-- Record set start --

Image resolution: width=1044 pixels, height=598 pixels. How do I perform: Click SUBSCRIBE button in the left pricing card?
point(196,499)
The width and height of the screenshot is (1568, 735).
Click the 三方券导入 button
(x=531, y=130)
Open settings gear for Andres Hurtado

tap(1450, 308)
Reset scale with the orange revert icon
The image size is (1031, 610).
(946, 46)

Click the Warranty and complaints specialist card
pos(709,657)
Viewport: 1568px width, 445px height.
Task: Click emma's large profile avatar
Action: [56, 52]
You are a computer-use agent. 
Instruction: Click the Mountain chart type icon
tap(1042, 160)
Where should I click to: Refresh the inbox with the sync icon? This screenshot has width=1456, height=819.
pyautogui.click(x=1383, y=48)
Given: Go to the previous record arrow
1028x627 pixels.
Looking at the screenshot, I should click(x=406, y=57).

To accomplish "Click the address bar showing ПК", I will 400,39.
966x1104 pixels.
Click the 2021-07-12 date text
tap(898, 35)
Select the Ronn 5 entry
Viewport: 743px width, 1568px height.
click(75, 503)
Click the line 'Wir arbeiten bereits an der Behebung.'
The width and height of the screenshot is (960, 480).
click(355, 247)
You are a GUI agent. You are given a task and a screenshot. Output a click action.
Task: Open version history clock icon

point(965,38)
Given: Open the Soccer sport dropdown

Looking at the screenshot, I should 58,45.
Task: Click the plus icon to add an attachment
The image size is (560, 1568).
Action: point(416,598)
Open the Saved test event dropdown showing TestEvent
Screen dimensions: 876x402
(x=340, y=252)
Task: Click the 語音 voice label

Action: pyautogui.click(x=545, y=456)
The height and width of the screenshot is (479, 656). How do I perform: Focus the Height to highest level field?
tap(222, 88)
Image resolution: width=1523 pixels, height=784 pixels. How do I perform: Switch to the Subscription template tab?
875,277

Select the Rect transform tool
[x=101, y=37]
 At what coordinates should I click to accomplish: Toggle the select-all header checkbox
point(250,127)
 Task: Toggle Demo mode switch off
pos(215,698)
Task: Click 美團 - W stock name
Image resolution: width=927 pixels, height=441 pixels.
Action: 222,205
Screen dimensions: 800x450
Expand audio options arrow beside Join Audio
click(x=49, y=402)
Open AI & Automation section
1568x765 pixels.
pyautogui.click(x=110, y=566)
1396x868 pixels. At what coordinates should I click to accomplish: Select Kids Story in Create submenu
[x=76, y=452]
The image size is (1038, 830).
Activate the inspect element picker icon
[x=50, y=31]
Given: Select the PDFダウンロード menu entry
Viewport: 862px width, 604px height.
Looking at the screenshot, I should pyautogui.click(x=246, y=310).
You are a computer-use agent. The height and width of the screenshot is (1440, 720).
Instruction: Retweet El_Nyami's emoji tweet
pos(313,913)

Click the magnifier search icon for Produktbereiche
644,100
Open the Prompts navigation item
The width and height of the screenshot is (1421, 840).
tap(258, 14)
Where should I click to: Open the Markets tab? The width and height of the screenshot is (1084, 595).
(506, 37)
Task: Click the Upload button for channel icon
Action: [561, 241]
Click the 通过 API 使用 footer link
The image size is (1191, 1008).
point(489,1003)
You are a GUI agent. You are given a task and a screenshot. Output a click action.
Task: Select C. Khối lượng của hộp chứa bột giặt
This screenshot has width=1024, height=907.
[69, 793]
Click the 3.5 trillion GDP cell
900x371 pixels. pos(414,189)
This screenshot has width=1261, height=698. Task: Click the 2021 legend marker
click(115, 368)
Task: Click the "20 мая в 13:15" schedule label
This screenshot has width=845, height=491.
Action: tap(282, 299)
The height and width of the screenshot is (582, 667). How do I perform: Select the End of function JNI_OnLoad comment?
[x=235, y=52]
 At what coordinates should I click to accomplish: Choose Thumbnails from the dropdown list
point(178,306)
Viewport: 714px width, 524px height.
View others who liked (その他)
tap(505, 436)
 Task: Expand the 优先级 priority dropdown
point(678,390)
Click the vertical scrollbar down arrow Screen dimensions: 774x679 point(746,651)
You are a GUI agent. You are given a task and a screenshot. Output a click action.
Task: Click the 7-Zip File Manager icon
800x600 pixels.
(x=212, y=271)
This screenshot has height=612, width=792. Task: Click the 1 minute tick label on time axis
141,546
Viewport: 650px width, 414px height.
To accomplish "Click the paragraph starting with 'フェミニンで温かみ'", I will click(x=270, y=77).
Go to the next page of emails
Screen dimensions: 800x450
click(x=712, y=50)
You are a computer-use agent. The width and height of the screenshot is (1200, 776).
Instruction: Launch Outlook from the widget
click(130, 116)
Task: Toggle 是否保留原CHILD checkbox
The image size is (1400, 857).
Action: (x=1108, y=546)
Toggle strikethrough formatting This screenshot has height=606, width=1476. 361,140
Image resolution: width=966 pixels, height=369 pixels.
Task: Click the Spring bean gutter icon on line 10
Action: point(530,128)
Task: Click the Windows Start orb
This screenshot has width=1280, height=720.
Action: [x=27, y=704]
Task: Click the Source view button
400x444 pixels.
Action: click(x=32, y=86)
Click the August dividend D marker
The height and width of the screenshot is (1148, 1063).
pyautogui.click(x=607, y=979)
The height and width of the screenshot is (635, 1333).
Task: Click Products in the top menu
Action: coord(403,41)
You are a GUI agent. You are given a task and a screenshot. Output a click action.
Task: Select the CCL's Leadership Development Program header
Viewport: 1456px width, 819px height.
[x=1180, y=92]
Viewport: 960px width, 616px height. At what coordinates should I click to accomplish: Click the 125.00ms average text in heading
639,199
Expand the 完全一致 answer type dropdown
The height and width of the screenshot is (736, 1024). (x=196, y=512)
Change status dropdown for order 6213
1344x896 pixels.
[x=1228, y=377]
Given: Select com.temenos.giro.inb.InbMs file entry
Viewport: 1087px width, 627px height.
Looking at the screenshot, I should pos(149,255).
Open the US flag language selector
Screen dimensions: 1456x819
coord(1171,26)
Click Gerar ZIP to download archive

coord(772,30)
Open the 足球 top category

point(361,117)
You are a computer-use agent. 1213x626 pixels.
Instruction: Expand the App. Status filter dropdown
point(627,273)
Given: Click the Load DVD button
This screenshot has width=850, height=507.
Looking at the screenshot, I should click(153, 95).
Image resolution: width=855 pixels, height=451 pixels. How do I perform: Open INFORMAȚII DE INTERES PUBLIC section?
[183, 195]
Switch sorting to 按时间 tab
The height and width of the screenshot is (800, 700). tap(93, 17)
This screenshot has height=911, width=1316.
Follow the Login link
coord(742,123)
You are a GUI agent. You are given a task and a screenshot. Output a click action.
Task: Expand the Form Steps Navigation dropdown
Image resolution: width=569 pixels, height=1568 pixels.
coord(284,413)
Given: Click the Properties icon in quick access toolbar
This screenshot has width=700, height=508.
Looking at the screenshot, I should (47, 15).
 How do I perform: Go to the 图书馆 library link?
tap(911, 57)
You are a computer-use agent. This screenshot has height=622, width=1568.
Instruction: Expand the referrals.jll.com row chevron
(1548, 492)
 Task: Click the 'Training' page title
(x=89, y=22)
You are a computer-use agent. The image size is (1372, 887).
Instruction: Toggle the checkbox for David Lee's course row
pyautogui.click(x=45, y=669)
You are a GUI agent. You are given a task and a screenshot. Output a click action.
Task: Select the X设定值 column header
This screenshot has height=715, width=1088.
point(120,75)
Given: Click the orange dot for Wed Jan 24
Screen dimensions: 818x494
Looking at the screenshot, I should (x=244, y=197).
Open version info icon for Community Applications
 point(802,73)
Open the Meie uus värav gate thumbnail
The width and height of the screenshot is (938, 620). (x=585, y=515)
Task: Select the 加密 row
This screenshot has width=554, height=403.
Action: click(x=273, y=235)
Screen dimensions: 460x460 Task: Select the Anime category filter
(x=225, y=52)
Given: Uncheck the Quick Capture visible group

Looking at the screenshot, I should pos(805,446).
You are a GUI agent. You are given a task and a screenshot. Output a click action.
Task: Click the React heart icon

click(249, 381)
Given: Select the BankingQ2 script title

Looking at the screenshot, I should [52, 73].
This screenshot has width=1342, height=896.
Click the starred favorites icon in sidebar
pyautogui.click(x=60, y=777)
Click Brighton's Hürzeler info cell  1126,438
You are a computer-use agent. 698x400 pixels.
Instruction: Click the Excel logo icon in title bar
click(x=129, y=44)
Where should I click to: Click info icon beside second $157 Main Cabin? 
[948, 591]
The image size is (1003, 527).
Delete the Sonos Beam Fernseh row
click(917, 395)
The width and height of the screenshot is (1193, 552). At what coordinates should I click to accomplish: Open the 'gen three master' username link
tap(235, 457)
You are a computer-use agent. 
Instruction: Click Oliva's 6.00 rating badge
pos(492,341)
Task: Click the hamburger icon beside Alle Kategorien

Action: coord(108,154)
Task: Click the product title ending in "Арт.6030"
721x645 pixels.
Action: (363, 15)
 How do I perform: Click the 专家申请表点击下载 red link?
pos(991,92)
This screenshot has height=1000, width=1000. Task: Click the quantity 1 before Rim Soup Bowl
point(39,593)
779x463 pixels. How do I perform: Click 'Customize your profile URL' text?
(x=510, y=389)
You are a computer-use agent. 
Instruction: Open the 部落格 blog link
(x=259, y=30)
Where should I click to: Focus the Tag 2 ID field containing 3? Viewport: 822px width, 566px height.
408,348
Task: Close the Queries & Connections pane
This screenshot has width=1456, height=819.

-- Record set end --

Task brief
Please output the rows starting at the line containing "Task: Expand the 优先级 priority dropdown" and ending at the line containing "Action: [x=27, y=704]" as a JSON list of strings, one string per line, with blank lines left out.

Reply
[
  " Task: Expand the 优先级 priority dropdown",
  "point(678,390)",
  "Click the vertical scrollbar down arrow Screen dimensions: 774x679 point(746,651)",
  "You are a GUI agent. You are given a task and a screenshot. Output a click action.",
  "Task: Click the 7-Zip File Manager icon",
  "800x600 pixels.",
  "(x=212, y=271)",
  "This screenshot has height=612, width=792. Task: Click the 1 minute tick label on time axis",
  "141,546",
  "Viewport: 650px width, 414px height.",
  "To accomplish \"Click the paragraph starting with 'フェミニンで温かみ'\", I will click(x=270, y=77).",
  "Go to the next page of emails",
  "Screen dimensions: 800x450",
  "click(x=712, y=50)",
  "You are a computer-use agent. The width and height of the screenshot is (1200, 776).",
  "Instruction: Launch Outlook from the widget",
  "click(130, 116)",
  "Task: Toggle 是否保留原CHILD checkbox",
  "The image size is (1400, 857).",
  "Action: (x=1108, y=546)",
  "Toggle strikethrough formatting This screenshot has height=606, width=1476. 361,140",
  "Image resolution: width=966 pixels, height=369 pixels.",
  "Task: Click the Spring bean gutter icon on line 10",
  "Action: point(530,128)",
  "Task: Click the Windows Start orb",
  "This screenshot has width=1280, height=720.",
  "Action: [x=27, y=704]"
]